--- SUPPLIED DATA ---

☆ ☆ ☆ ☆

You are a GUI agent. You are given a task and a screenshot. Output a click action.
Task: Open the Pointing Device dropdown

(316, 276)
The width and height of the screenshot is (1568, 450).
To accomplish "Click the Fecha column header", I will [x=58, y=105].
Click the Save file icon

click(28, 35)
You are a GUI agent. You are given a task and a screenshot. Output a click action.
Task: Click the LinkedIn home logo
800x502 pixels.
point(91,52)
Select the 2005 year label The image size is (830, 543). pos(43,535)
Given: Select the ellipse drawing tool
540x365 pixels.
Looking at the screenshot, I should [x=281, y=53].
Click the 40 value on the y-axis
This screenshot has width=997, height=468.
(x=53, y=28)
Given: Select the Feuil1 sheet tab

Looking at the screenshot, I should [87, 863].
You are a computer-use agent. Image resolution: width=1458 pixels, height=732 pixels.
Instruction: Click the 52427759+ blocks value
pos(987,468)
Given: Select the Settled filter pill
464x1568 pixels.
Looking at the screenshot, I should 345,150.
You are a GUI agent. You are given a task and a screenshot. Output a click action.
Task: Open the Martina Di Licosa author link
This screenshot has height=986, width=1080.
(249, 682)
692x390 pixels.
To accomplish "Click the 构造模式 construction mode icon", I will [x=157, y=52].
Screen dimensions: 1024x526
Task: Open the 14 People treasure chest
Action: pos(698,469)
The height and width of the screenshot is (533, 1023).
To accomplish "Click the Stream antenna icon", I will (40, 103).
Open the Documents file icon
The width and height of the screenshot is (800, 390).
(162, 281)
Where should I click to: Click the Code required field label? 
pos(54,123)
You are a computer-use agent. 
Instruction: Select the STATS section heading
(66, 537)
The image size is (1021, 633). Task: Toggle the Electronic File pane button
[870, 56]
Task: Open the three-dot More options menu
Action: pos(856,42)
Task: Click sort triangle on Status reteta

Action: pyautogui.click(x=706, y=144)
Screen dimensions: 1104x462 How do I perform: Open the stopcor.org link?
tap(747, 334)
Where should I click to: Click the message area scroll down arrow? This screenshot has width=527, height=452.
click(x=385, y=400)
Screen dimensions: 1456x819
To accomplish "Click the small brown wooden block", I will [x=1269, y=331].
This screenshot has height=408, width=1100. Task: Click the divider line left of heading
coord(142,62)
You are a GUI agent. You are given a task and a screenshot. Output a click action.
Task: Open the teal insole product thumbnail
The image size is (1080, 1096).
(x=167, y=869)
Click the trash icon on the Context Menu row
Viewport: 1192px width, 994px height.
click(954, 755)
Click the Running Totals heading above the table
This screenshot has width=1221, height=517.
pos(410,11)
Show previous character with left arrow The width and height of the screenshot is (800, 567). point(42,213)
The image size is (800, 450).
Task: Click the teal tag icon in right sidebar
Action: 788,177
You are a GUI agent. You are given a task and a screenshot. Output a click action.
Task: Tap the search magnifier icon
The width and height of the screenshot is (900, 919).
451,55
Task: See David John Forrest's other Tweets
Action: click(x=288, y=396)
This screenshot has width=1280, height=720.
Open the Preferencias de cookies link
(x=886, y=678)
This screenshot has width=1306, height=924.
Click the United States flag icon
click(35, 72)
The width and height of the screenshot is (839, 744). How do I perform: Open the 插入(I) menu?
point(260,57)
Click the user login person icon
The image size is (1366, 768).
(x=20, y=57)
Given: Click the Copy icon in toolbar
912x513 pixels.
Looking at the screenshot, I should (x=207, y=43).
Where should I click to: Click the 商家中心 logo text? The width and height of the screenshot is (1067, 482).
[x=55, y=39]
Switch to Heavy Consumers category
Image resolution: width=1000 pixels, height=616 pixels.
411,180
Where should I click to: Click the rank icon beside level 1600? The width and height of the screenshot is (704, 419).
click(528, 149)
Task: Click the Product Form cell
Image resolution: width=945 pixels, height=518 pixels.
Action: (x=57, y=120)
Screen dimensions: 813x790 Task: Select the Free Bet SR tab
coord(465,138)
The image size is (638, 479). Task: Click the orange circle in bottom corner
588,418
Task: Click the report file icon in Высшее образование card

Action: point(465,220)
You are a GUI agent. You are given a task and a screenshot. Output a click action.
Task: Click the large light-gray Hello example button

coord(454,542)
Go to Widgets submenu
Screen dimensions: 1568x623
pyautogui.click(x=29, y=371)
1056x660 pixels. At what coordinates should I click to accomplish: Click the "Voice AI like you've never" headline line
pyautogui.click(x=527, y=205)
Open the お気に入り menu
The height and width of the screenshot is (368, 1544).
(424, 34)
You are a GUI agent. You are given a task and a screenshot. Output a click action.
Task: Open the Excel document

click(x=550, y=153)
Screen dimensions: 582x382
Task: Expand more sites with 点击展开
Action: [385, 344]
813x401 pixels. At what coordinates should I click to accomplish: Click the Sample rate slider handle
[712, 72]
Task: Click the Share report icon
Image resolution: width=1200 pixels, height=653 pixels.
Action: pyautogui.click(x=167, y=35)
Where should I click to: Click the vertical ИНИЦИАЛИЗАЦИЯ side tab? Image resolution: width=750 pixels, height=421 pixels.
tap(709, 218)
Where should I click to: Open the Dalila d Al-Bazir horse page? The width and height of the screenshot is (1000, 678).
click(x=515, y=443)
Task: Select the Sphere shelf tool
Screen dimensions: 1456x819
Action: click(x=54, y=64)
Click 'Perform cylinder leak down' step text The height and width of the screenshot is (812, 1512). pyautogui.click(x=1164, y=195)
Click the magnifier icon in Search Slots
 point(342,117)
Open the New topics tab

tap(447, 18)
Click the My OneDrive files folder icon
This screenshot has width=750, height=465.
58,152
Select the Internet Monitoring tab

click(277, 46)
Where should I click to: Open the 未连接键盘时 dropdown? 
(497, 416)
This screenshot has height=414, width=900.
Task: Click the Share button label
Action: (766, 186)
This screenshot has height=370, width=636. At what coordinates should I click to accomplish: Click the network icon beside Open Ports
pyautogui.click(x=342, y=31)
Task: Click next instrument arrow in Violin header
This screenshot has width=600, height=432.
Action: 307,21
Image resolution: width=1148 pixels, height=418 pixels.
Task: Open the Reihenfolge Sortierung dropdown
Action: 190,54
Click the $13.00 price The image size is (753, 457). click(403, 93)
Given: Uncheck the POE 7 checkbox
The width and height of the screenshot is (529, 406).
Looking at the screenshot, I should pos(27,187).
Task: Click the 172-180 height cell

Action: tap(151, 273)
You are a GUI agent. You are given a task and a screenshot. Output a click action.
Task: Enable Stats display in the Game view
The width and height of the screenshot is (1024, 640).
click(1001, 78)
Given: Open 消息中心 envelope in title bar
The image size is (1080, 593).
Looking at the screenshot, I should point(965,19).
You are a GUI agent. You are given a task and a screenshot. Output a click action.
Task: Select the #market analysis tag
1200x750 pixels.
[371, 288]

☆ ☆ ☆ ☆

--- TASK DESCRIPTION ---
Copy every line of the data above in which the string "computer" appears.

--- EXERCISE ANSWER ---
You are a computer-use agent. Image resolution: width=1458 pixels, height=732 pixels.
You are a computer-use agent. 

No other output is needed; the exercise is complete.